Individualmente, publicou, sobre Pessoa, entre outras obras, F. Pessoa et le Drame Symboliste – Héritage et Création (La Différence, 2004), Fernando Pessoa et le Théâtre de l’Être (La Différence, 1992) e Pessoa por Conhecer (Ed. Estampa, 1990). Editou vários inéditos de Pessoa, em português e em francês, nomeadamente L’Heure du Diable (José Corti, 2003), Le Privilège des Chemins (José Corti, 2004), Notes en Souvenir de Mon Maître Caeiro (Fischbacher, 1999).
Vem se dedicando também à obra de Miguel Torga: Miguel Torga, Ofícios a um “Deus de Terra”, obteve o Prêmio Unicer – Letras & Letras.
É autora também de sete livros de poemas – Os Dedos os Dias As Palavras (Prêmio Cidade de Lisboa 1987); Por Assim Dizer; Cicatriz (Prêmio Eça de Queirós 1997); Afectos; Jogos; A Nova Descoberta de Timor; A Fímbria da Fala. Uma antologia da sua poesia foi feita em italiano: A Fior di Parole (trad.
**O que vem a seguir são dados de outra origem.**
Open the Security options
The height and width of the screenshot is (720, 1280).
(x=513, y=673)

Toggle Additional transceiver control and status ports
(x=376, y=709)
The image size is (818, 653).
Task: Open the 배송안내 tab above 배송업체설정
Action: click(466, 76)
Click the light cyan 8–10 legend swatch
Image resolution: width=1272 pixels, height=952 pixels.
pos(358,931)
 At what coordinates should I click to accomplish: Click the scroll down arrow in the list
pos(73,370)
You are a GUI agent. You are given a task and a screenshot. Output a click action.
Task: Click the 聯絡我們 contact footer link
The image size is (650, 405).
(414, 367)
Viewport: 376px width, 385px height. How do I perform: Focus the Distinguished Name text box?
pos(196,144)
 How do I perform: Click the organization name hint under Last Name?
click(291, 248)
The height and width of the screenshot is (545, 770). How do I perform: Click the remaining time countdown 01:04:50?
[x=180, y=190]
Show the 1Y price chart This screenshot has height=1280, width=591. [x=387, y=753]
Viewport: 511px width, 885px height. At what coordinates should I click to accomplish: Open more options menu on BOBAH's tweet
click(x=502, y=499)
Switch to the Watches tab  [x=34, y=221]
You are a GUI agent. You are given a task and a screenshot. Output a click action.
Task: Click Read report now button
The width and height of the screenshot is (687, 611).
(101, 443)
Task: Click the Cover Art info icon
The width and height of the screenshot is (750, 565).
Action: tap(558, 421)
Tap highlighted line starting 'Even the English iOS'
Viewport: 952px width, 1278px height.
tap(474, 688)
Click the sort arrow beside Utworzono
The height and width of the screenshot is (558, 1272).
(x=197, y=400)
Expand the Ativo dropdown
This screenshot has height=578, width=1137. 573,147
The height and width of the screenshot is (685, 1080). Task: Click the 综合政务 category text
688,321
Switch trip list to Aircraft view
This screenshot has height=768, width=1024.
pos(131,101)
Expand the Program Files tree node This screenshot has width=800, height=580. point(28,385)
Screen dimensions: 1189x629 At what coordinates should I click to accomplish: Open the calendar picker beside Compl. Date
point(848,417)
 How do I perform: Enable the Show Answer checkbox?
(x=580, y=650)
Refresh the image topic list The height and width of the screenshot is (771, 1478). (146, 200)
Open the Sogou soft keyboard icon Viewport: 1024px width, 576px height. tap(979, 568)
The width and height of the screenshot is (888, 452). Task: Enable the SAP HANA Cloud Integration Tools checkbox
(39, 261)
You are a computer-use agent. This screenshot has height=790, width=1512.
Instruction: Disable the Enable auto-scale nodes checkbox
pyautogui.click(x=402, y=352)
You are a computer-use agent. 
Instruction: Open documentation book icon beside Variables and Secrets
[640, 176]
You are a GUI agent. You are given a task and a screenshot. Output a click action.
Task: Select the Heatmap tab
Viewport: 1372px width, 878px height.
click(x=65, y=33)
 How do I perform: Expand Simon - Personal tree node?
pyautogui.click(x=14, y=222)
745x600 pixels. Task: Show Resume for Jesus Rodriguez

Giulia Lanciani) e está para ser publicada outra em francês, La Vie en Vers (trad. Catherine Dumas).
Muitas de suas peças teatrais têm sido representadas em Portugal e no exterior, mas só publicou sete. Está no prelo uma edição do seu Teatro Reunido. A peça Esse Tal Alguém recebeu o Grande Prêmio de Teatro da Associação Portuguesa de Escritores 2002. Foi co-diretora da Orion – Revista de Poesia de Língua Portuguesa.